Ingredients
Ingredients for Sandesh Mishti
Full cream milk - 1 liter
Lemon - 2
Powdered sugar - 1/3 cup (50 grams)
Cardamom - 5
Saffron - 20 to 25 threads
Pistachios - 10 to 12
Directions
Getting ready: Take milk in a vessel with heavy base or bottom and let it simmer on low flame.
Add some water to the lemon juice.
Making:
When you see gentle boil in the milk, turn off the flame and let the milk cool down a little.
Now add lemon water to the slightly warm milk in small portions.
Stir and keep stirring constantly.
When the milk starts to coagulate, then stop adding milk.
Strain this mixture through a muslin cloth and pour some cold water over it.

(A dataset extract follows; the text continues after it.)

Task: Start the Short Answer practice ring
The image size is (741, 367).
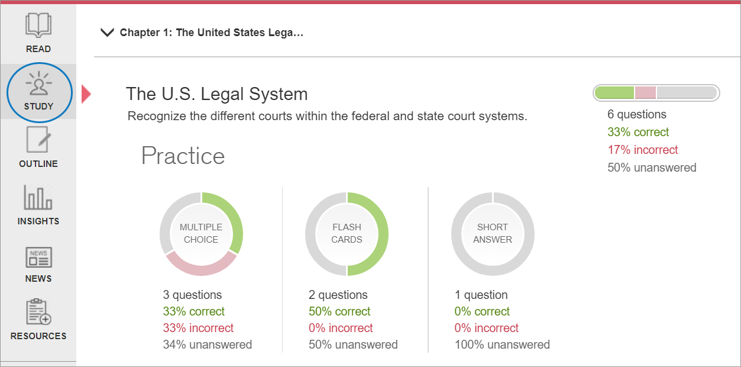Action: pos(493,234)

Hold the cloth tight and squeeze out every drop of water from it. Chena is ready, transfer it to another plate and start mashing it. Keep kneading for 5 to 6 minutes until smooth.
Mix some cardamom powder as well. Thinly chop the pistachios. Now mix saffron and powdered sugar in chena and mix well. Heat a non stick pan and add chena into it.
Stir continuously and stir roast for 3 to 4 minutes.
Turn off the flame and transfer the chena into another plate.
Let it cool down and then mix cardamom powder into it.
Then pinch small lump from the mixture and roll into a oval shape peda.
Keep it over a plate.
Garnish with some chopped pistachios and continue doing the same until the entire chena is utilized.
Serving:
Sandesh are now done and ready to serve. Store the rest in any container. Enjoy!